Now, there is plenty of waste boggy land available.
Davy Crockett was, as I recall, ‘raised in a wood so he knew every tree’. (He also killed his first ‘baar’ before he was three.) Those of us of a certain age rather revere the American folk hero and want to emulate his nemophilist (fondness for forests) leanings, even if we may have abandoned the raccoon hat
Last year, I bought a couple of acres in West Wales to add to a few fields I already own not far from St David’s, and I can claim to have offset my carbon emissions (from working in New Zealand) by planting 1,000 trees in them in February.
They are so tiny they are currently almost invisible. But they will grow. It’s an exponential explosion. Every year a bit of growth on every tip. Alas, we also have ash dieback there.
Most of the lovely trees that I put in six years ago on other land, many now towering above my head, are dying and will not make it. But I’m done with regret. Time to get planting again.
Which reminds me: I got into trouble once at an official tree-planting. (I haven’t been to many of those.)
After wielding the silver shovel, I stepped up to the microphone and spoke warmly about my own success with tiny seedlings — what are called whips. (They are as flimsy as a whip; mere slivers of tree.)
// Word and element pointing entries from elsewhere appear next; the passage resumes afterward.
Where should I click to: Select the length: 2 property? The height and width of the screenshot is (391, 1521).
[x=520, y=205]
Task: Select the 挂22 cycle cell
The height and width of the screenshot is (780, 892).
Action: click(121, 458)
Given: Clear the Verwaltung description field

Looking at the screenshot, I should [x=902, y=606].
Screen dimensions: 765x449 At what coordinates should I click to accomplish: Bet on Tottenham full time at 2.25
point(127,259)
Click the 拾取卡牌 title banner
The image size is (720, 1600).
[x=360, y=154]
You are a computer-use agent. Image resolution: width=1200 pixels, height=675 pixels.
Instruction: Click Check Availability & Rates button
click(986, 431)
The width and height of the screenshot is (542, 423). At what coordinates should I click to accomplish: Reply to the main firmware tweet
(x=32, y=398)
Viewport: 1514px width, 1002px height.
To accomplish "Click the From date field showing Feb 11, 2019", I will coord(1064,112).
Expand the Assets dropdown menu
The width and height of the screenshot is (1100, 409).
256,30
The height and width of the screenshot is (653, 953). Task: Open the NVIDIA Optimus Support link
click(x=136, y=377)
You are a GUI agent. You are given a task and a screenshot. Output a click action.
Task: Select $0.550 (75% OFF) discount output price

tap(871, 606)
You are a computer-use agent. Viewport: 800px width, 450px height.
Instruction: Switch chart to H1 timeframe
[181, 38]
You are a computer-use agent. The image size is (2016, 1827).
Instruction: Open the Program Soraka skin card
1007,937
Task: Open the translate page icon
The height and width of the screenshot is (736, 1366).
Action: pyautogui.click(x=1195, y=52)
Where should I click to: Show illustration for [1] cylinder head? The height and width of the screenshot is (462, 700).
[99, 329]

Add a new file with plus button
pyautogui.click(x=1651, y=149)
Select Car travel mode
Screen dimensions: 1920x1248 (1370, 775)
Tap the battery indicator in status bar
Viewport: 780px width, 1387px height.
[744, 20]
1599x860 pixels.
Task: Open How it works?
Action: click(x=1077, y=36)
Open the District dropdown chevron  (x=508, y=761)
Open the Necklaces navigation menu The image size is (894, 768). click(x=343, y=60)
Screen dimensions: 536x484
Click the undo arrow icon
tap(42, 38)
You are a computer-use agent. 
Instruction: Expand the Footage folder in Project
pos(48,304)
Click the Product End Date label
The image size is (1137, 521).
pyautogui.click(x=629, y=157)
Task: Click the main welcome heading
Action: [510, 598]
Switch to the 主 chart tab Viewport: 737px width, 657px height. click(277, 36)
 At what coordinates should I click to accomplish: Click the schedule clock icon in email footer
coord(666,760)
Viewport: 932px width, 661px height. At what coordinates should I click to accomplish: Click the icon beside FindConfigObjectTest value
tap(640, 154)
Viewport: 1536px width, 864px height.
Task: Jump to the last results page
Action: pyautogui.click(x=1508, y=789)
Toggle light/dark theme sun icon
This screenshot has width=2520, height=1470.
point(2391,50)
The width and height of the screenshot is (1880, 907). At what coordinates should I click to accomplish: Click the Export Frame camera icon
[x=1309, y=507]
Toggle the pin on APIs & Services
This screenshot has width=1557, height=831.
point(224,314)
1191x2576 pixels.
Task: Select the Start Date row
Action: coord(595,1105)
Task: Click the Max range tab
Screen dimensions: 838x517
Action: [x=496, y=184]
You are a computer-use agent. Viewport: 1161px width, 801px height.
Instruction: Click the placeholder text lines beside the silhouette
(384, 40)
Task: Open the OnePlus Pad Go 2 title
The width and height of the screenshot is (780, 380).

I told the audience that these sticks of mini-tree had shot up and rapidly overtaken the much bigger specimens I had planted.
The audience looked horrified. I was unaware that most of them were nursery men — they made a living out of persuading people to buy trees in pots.
But whether you transplant a seedling from a hedge, put a bare-rooted apple into a border, stick a whip into a nest of warm bark mulch, or excavate a pit and dump a massive monster maple straight off a lorry, this is the time to get going.
Plant for the soul of the planet by all means. But plant for your own soul, too.